Перед оскаленной мордой жеребца, когда татарину оставалось лишь ткнуть копьем, Ефрем вдруг отдал кобылке поводья, и та не по-лошажьи, а как-то по-заячьи прыгнула в сторону. Нукер пронесся мимо… Но тут же развернул жеребца и вновь пошел на Ефрема. Правда, теперь он шел Ефрему не в лоб, а обходил его лошадь сзади. Ефрем же, потеряв поводья, казалось, не мог управиться с лошаденкой и оставался совсем беззащитным. Не более чем с пяти сажен, коротко взвизгнув, нукер послал копье в его неприкрытую спину. Как миновало оно Ефрема, никто не понял. Ветром упал он с лошади и успел откатиться — кобылка с пробитой шеей замертво рухнула, где стояла.
— Ах! — вырвался общий ликующий вздох оттого, что малый снова остался жив и зрелище не кончалось.
А татарин уже не спеша, сдерживая коня, наезжал на Ефрема, который отступал, пятясь и прикрываясь щитом.

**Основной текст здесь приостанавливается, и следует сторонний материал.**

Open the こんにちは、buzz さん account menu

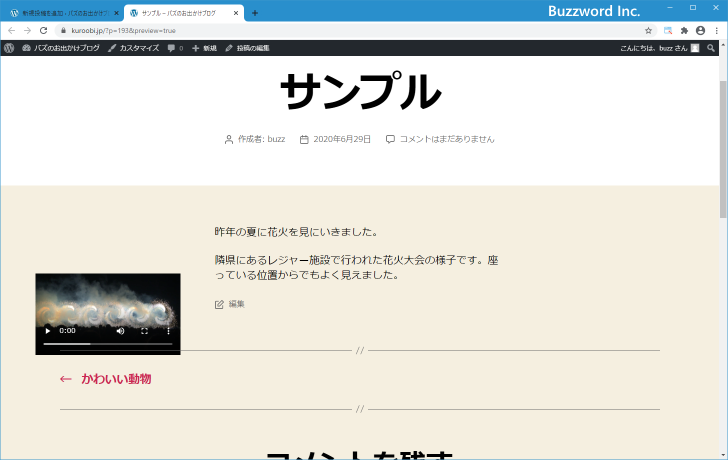tap(659, 48)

Взломав щит, взявший все же удар, сабля на излете упала на уключную кость.
— Эха… — скривился Тверитин, услышав, как ломится кость под ударом. Скосил глаза и увидел, как вздымилось покуда бескровное, белое на разрубе мясо.
Щит рука уже не держала, висела бессильно. Пора было и помирать.
Но когда в новом заходе ордынец пошел на Ефрема, тот, не дожидаясь смерти, что есть силы бросил меч здоровой рукой прямо в морду коня. Обезумев от боли, будто сунулся в огонь, конь взвился и скинул наземь не ожидавшего того седока… Подняться ордынцу Ефрем не дал. В кособоком, прыжке он упал на него, придавил грудь и, выхватив засапожник, ткнул им в открытую, напрягшуюся всеми жилами шею татарина…
Когда подбежали, татарин еще хрипел, закатив глаза и пуская губами розовые, как и у православных, кровавые пузыри. Прежде чем его унести, ростовцы подождали, пока он доскребет ногами последние шаги по земле. Удар оказался точным — мучился татарин недолго.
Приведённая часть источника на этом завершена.